# Avalanche gear



## francium (Jan 12, 2013)

Beacon is down to personal choice and budget the more expensive ones have more features and allow for multiple burials, have greater range and lock on to signals quicker. On the last avi course we were advised to have at least a 240 cm probe. I rate the ortovox equipment my S1 is simple and easy to use. The most important thing is knowing how to use the kit no point having all the gear no idea when one of your mates is buried.


----------



## killclimbz (Aug 10, 2007)

Here is a bit of advice that I find had a fair amount of weight to it. Go to your local retailer that sells beacons. Have them "hide" one in the store. Then take two or three models you are interested in and just see if you can use them. The one that you find easiest to use for how you operate is probably the one to buy. 

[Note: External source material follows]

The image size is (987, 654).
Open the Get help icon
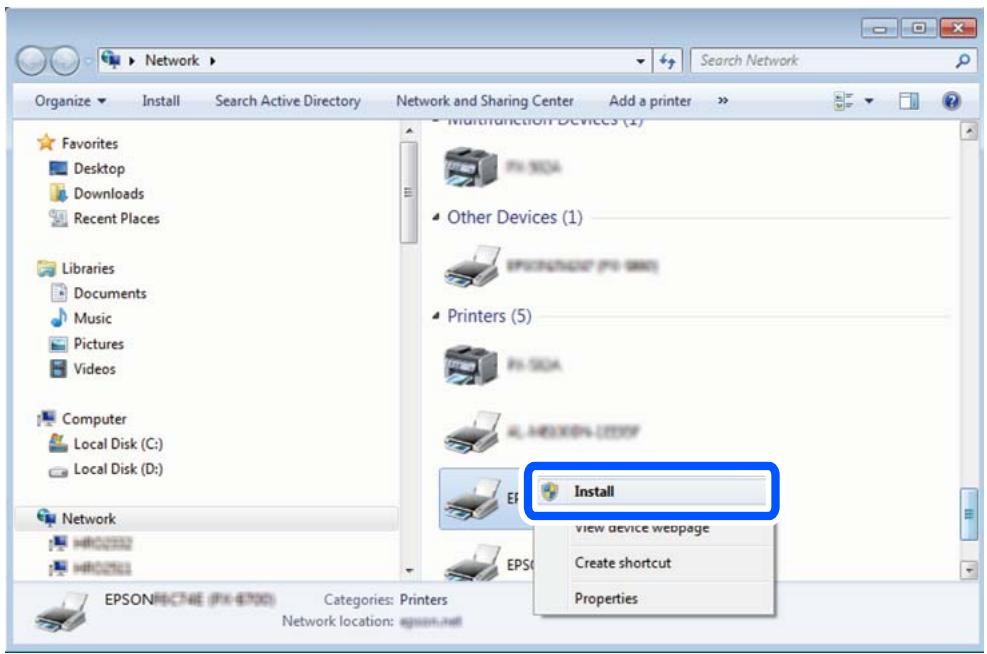[x=953, y=101]
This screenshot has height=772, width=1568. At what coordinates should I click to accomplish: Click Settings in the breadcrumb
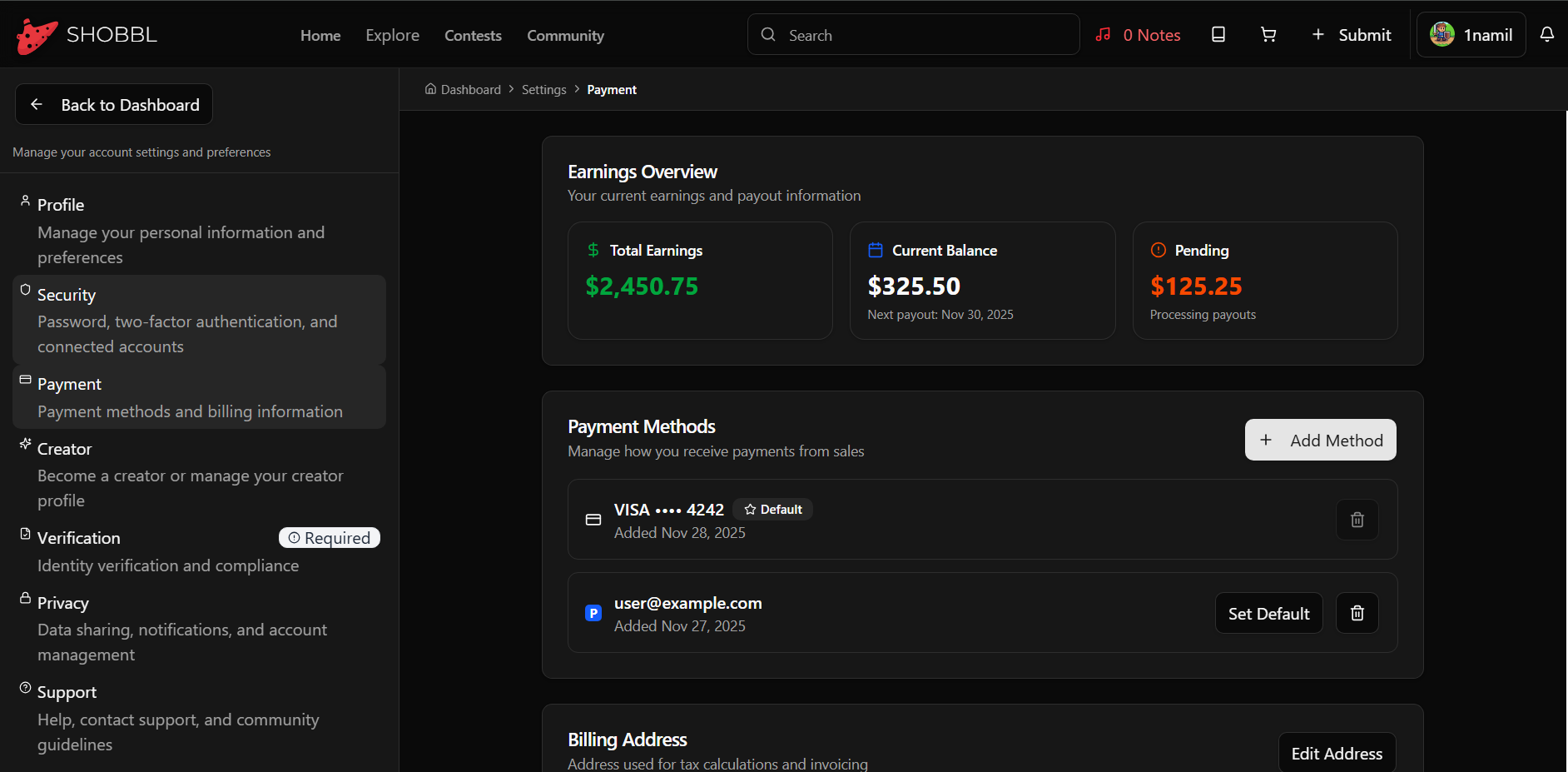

If you are planning on riding with your dog and want a doggie beacon, the Pieps DSP (Pro I believe) or Vector are the only ones that work with the Pieps doggie beacon. 

As far as probes go, get one that is suitable for the amount of snow you get. A good do it all size is 300cm. Sounds long, but if you travel in deep snow packs such as Washington or BC it really isn't long enough. I don't think you can carry a probe long enough for those. If you are in Colorado, Utah, Wyoming, something around 260 should suffice. Really though a 300cm probe barely weighs more than a 240. My probe is a 340 and I live in Colorado but I do travel to the west coast at least once a year. 

Airbags work just fine as packs. Mammut RAS and PAS (again I believe with PAS) are removable. BCA are not but you can take the canister out to save some weight. 

Hope that helps. 

Sent from Verticalsports.com Free App


----------



## direride (Aug 6, 2013)

definitely helps, great advice fellas. thanks


----------